Forum

CMU’s monocultural palate: a bland experience

ABP serves a variety of sandwiches, salads, and other typical American lunches, but that does not accommodate all students. (credit: Jeff Kim/) ABP serves a variety of sandwiches, salads, and other typical American lunches, but that does not accommodate all students. (credit: Jeff Kim/) Credit: Sherry Wang/Photo Editor Credit: Sherry Wang/Photo Editor Credit: Sherry Wang/Photo Editor Credit: Sherry Wang/Photo Editor
Editorials featured in the Forum section are solely the opinions of their individual authors.

Disclaimer: I fully appreciate and respect the dining staff at Carnegie Mellon University. They work extremely hard to provide us with palatable food despite being understaffed and under-appreciated. The following is not an attempt to discredit Carnegie Mellon Dining Services, but to highlight its focus on catering to the American palate as opposed to the many international/first-generation immigrant students on campus.

Coming to Carnegie Mellon from Ghana, I expected my new diet to be chock-full of traditional American cuisine. In other words, I imagined sandwiches, greasy burgers, and mildly flavored or salty food passing off as “extra spicy.” Yet, as I scoured through Carnegie Mellon University dining locations’ menus, I felt a spark of hope ignite within me. That spark was extinguished after I bit into a half-frozen turkey sandwich during orientation week.

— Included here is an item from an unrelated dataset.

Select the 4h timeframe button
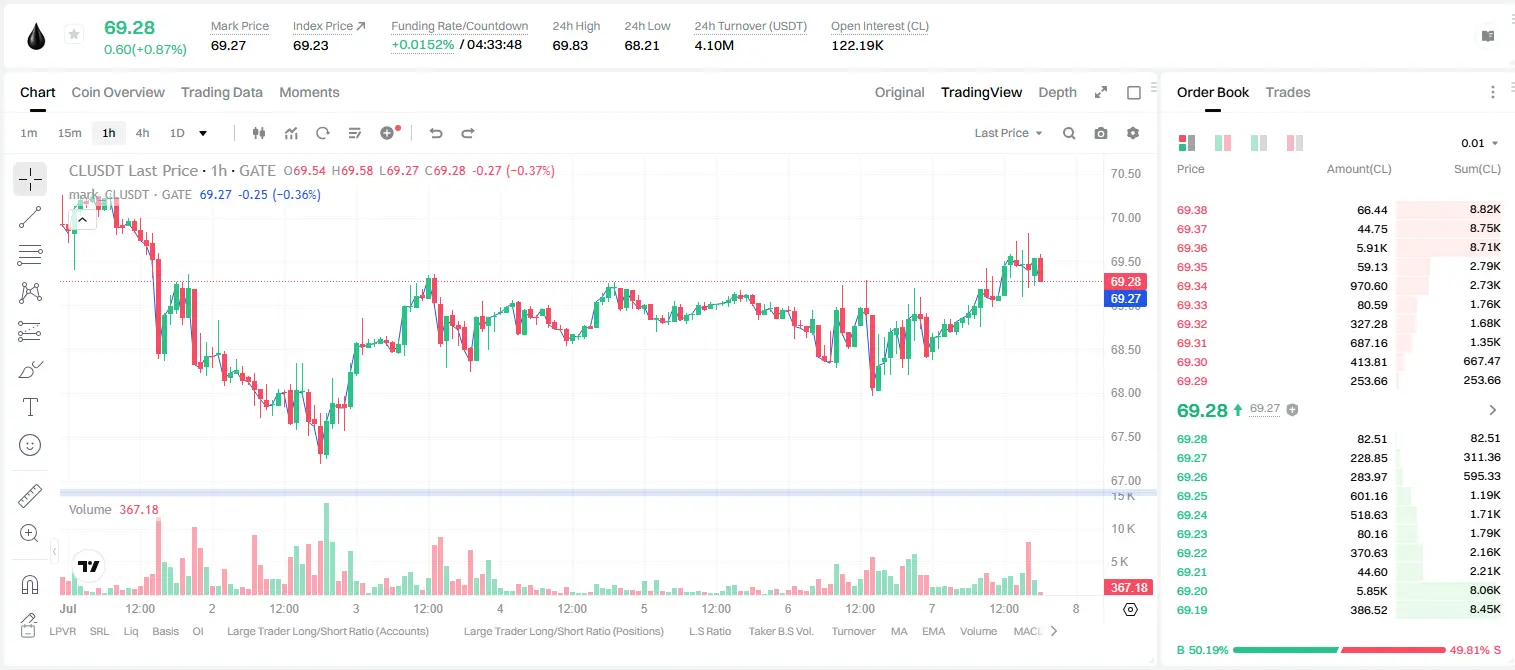 (142, 133)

In an instant, all my fears had been realized. During my first week on campus, I had eaten my fair share of sandwiches, greasy food, and burgers, as I had predicted. Having grown tired of this, I ventured out of my new comfort zone in search of something more to my taste: Taste of India. With excitement, I inched towards the front of the line with fantasies of the flavorful meals and spicy foods to come. Yet as the rice, curry, and chicken were piled onto my plate, it looked different from the Indian food that I ate with my Indian friends back at home. One spoonful of the curry confirmed my doubts. It was bland and spiceless. The rice was too soft and the chicken was too dry. As I glanced across the table, I locked eyes with my Bengali friend who shared my look of sheer terror. The closest food adjacent to her culture was not nearly as fulfilling as she had hoped. This farce of South Asian cuisine had been watered down to cater to the stereotypical white person alone, as opposed to accurately representing the culture it had originated from.

In other words, the consensus amongst the people of color (POC) within my friend group is that, like Taste of India, an overwhelming majority of Carnegie Mellon’s dining locations have limited themselves to providing meals for the ordinary American and failed to cater to the many international and POC students. Though disheartening, it can only be expected in a primarily white institution, and to hope for more would be futile. Nonetheless, it is worth praising the few dining locations on campus that save us from death by blandness. Firstly, Hunan Express was one of the first places I remember having a fulfilling meal. Apart from the consistently good food, Hunan’s kind staff always make me feel better after a long day. Secondly, The Exchange and Innovation Kitchen offer meals that give the foodie in me a reprieve from the traditional American cuisine I came to meet.

The next obvious course of action would have been to explore dining options off campus. However, unlike our neighbors at the University of Pittsburgh, Carnegie Mellon flex dollars can only be used in a few places within the city, and they usually consist of pizza places and American-style diners, all of which are native to the United States. This only reinforces the monotony within the Carnegie Mellon dining system in terms of multicultural cuisine. By giving its students access to alternate forms of dining, Carnegie Mellon would not only delight its international population, but they would also help make their students the world citizens they hope to produce.

Most people find it difficult to discover things that Carnegie Mellon fails at. It has world-renowned teaching staff, excellent classes, and produces some of the most successful students in the country, yet its greatest weakness is something as seemingly insignificant as the quality of food. With dishes that are constantly skirting the border of tasteless and salty, it is evident that Carnegie Mellon could benefit from giving students access to a wider variety of international cuisine on and off campus that is made by and for people of color to the level of spice they are accustomed to.